→ **Excerpt provided**
★ ★ ★ ★ ★
Seal of the State of Rhode Island and Providence PlantationsThere is an active movement within Rhode Island to amend the state constitution to change the official name of the state, “The State of Rhode Island and Providence Plantations.”

This change would remove “Providence Plantations” from the name of the state, on the grounds that the word “plantations” now has an historic association with chattel slavery and has become offensive to many people.

History (and geography)

The name “Rhode Island” actually refers to an island within the state, the largest island in Narragansett Bay. This island, which is also known as Aquidneck Island, is home to Newport and two smaller towns, Middletown and Portsmouth.

The Mount Hope Bridge, prominently featured in the film Traces of the Trade, connects Rhode Island (or Aquidneck Island) to the town of Bristol and the rest of the mainland.

In 1636, Roger Williams left the Massachusetts Bay colony and founded the first settlement in what would become Rhode Island, which he named Providence.

In 1643, when Williams secured a charter for his growing colony, now including Providence and the towns of Newport, Warwick, and Portsmouth, the colony was named “The Providence Plantations in Narragansett Bay.”

In 1663, a new charter was obtained for the colony, at which time it gained the new name, “Rhode Island and Providence Plantations,” which became, after independence, the formal name of the state of Rhode Island.

So, as an historical matter, the word “plantations” in the name of the state predates plantation slavery in the American colonies and did not refer to plantations with slavery at all.

Legislative action

However, there have been sporadic efforts to change the state’s official name for years.
★ ★ ★ ★ ★
→ **Requirements**
1) Summarize the passage on Rhode Island's official name in two sentences.
2) According to the passage on Rhode Island's official name, by what other name is the island called Rhode Island also known?
3) Write out the passage on Rhode Island's official name between "In 1643, when" and "name for years.", inclusive.

→ **Source data**
★ ★ ★ ★ ★
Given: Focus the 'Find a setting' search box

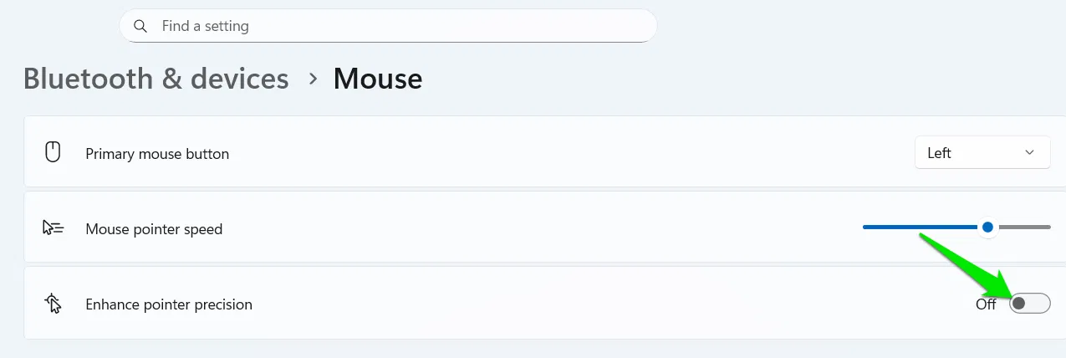Looking at the screenshot, I should [x=393, y=26].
★ ★ ★ ★ ★
→ **Responses per task**
1) A movement within Rhode Island seeks to amend the state constitution to remove "Providence Plantations" from the official name, "The State of Rhode Island and Providence Plantations," because the word "plantations" now has a historic association with chattel slavery and has become offensive to many people. Historically, the name came from the colony's charters of 1643 and 1663, and the word "plantations" in it predates plantation slavery in the American colonies and did not refer to plantations with slavery at all.

2) Aquidneck Island.

3)
In 1643, when Williams secured a charter for his growing colony, now including Providence and the towns of Newport, Warwick, and Portsmouth, the colony was named “The Providence Plantations in Narragansett Bay.”

In 1663, a new charter was obtained for the colony, at which time it gained the new name, “Rhode Island and Providence Plantations,” which became, after independence, the formal name of the state of Rhode Island.

So, as an historical matter, the word “plantations” in the name of the state predates plantation slavery in the American colonies and did not refer to plantations with slavery at all.

Legislative action

However, there have been sporadic efforts to change the state’s official name for years.